Der Fest- und Partyservice wurde als zweites, solides Standbein aufgebaut. Gute Aussichten für Müller 5.0 und alles noch kommende.
Langfristig wird auch dort gedacht, wo die Größe von Familienunternehmen weit überschritten wird. Traditionell sind im Ortsteil Foret große Speditionen angesiedelt, im Bavarian-Business-Center können Firmen Geschäftsräume samt Infrastruktur nach ihrem Bedarf anmieten.
Rund 50 Firmen, vom Sportstudio bis zum Verlag, seien dort ansässig, so Geschäftsführer Rainer Egle. Ein Konzept, das üblicherweise nur in großen Städten angeboten wird. Hier profitiert Langweid von der Lage im verkehrstechnisch eng vernetzten gewerblichen Speckgürtel von „Greater Munich“.
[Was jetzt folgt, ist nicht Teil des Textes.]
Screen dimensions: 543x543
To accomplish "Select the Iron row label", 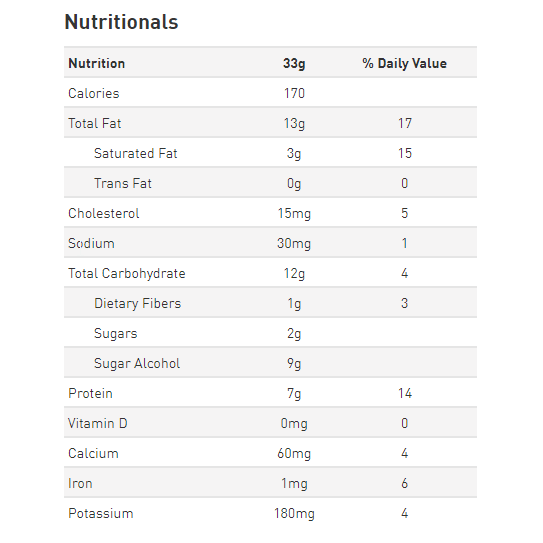I will [80, 483].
Arbeitsplätze gibt es auch im Gewerbegebiet im Osten. Zwischen B 2 und Lech siedelte sich schon 1974 die Chemiefabrik aus dem Augsburger Stadtteil Pfersee an, heute ist daraus der Textilveredler Huntsman geworden. Den Elektrogroßhändler Sonepar, riesige Traktoren, Fensterund Autotechnik gibt es dort ebenso wie Backwaren en gros. Ein großes Reifenlager entstand kürzlich. Die Mischung ist Garant für die langfristige Stabilität der lokalen Wirtschaft, ist Paul überzeugt. „Sicher spüren viele unserer Geschäftsleute Einschnitte der Coronakrise“, doch solide, oft familiäre Strukturen halten Stress besser Stand als Newcomer, die sich erst am Markt bewähren müssen.
Einen gibt es aber doch, der mit großen Plänen in Langweid seinen Laden eröffnet hat und den der Lockdown böse erwischt hat. Pietro Dragone eröffnete im Februar die Gaststätte im Sportheim Langweid. Seine Trattoria lief gut an, das Reservierungsbuch war schon bis zum Jahresende gut gefüllt. Dann das Aus im März.
Auch nach der Öffnung kommen die Gäste erst wieder verhalten ins Lokal. „Wir tun alles für perfekte Hygiene und eine entspannte Atmosphäre, doch die Leute haben anscheinend immer noch Bedenken auszugehen.“Ohne die „unglaubliche Unterstützung“des Sportvereins als Vermieter hätte er wieder schließen müssen. Nun hoffen er und sein Team jeden Tag auf ein Stück mehr Normalität.